LONDON (Reuters) - A Scottish nurse, who recovered from Ebola but then suffered life-threatening complications from the virus persisting in her brain, has been admitted to hospital for a third time, officials said on Tuesday.
Pauline Cafferkey contracted Ebola in December 2014 when she was working in a treatment facility in Sierra Leone at the height of an epidemic of the disease which swept through three countries in West Africa.
Cafferkey was being transferred on Tuesday from the Queen Elizabeth University Hospital in Glasgow to the Royal Free Hospital in London, which has a unit that was specially set up to deal with any Ebola cases in Britain.
"We can confirm that Pauline Cafferkey is being transferred to the Royal Free Hospital due to a late complication from her previous infection by the Ebola virus," the hospital said in a statement.
"She will now be treated by the hospital's infectious diseases team under nationally agreed guidelines."
After being transferred from Sierra Leone to Britain, Cafferkey initially recovered from the Ebola hemorrhagic fever and was sent home in January last year.

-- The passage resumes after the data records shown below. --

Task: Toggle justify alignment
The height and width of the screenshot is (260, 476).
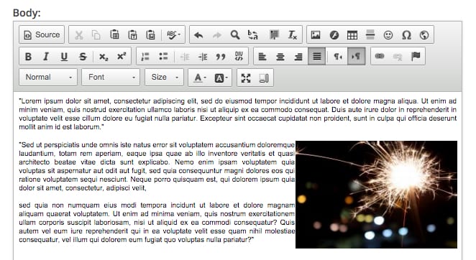Action: click(x=316, y=57)
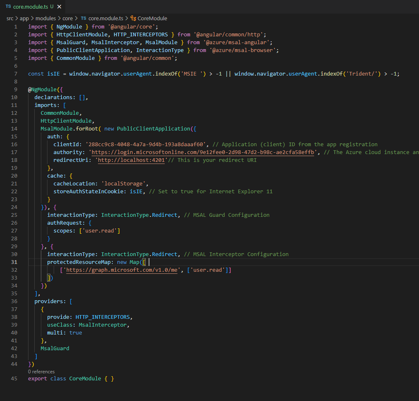
Task: Click the "0 references" code lens
Action: (x=41, y=372)
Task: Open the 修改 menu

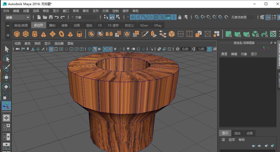Action: [46, 11]
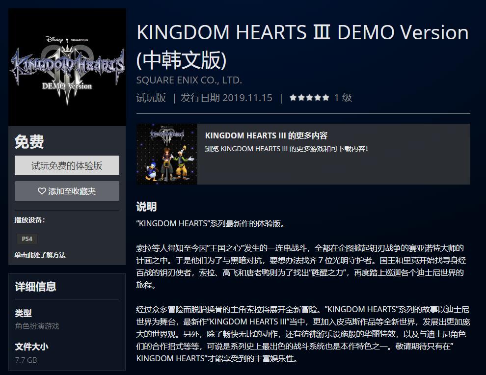This screenshot has height=375, width=486.
Task: Click the 免费 price label
Action: coord(29,142)
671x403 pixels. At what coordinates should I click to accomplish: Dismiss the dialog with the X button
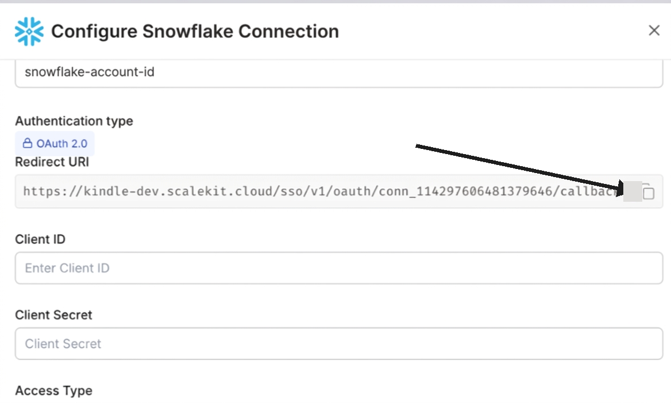click(654, 30)
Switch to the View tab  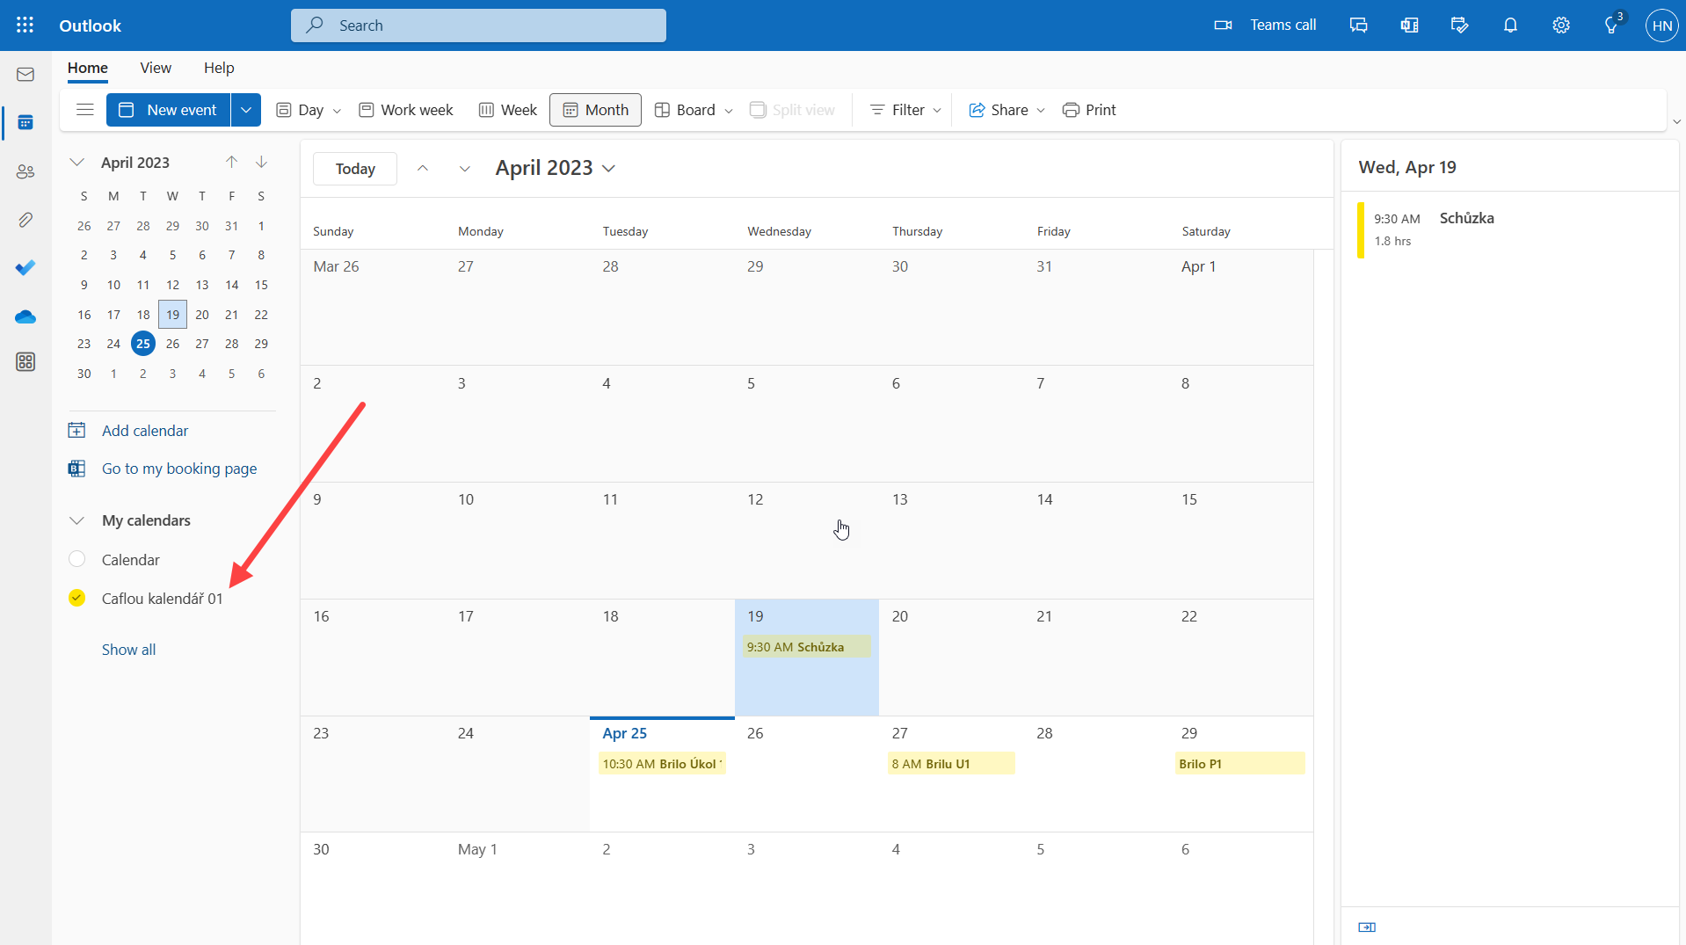pyautogui.click(x=156, y=68)
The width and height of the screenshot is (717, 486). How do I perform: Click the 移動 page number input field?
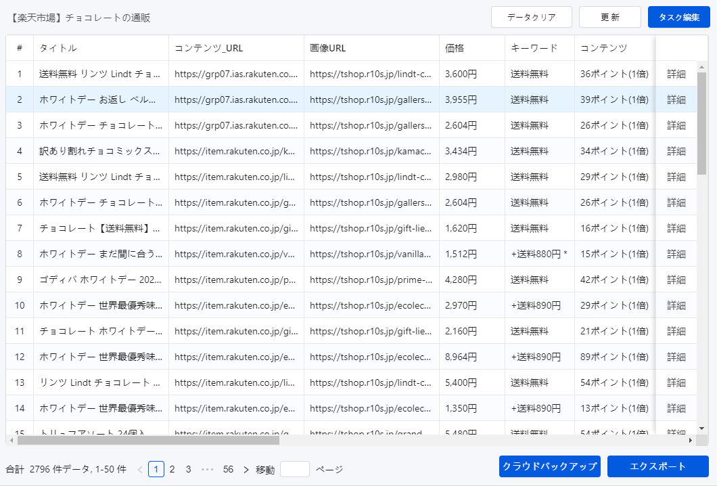click(294, 469)
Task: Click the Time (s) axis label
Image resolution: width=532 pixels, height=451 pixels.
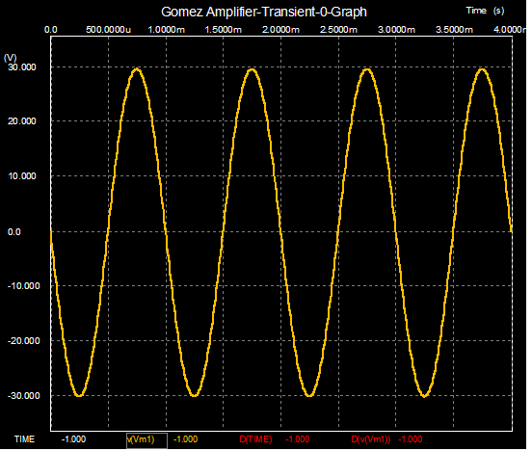Action: point(485,11)
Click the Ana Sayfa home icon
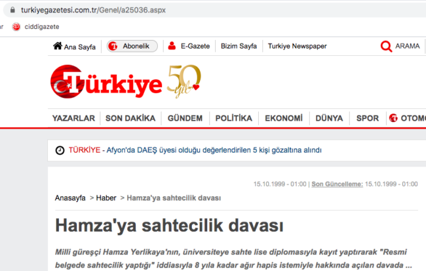This screenshot has width=426, height=271. (58, 47)
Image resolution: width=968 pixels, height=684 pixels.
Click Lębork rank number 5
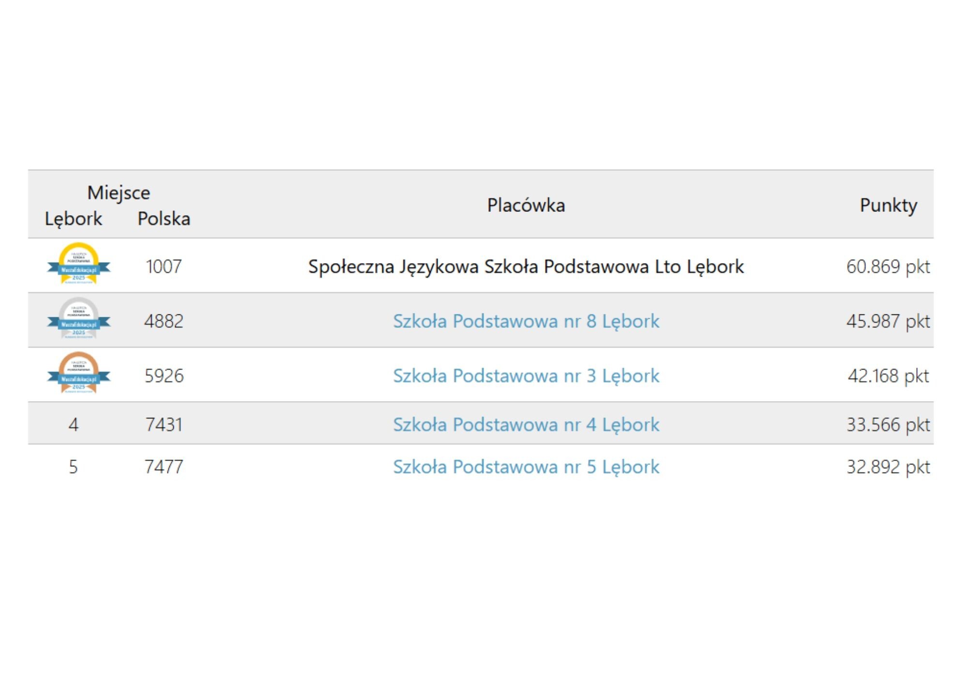click(x=74, y=467)
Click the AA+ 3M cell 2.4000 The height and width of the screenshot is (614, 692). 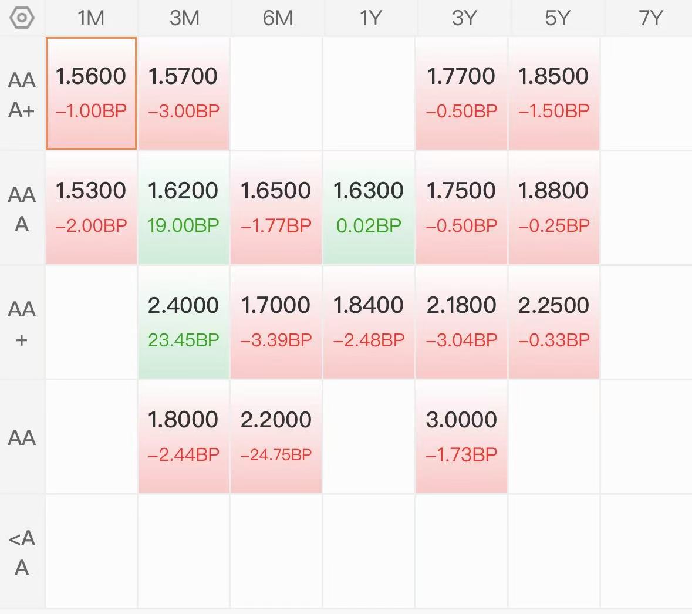[184, 322]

But in October she fell ill again and doctors found the virus was persisting in tissues in her brain. They later said she had developed meningitis caused by the Ebola virus - the first known such case.
She was treated with an experimental antiviral drug known as GS5734 being developed by U.S. drugmaker Gilead Sciences, although doctors did not disclose whether they thought the drug had improved her condition.
She was last discharged from the Royal Free Hospital in November.
The two-year Ebola epidemic in Sierra Leone, Guinea and Liberia killed more than 11,300 people, according to the World Health Organisation.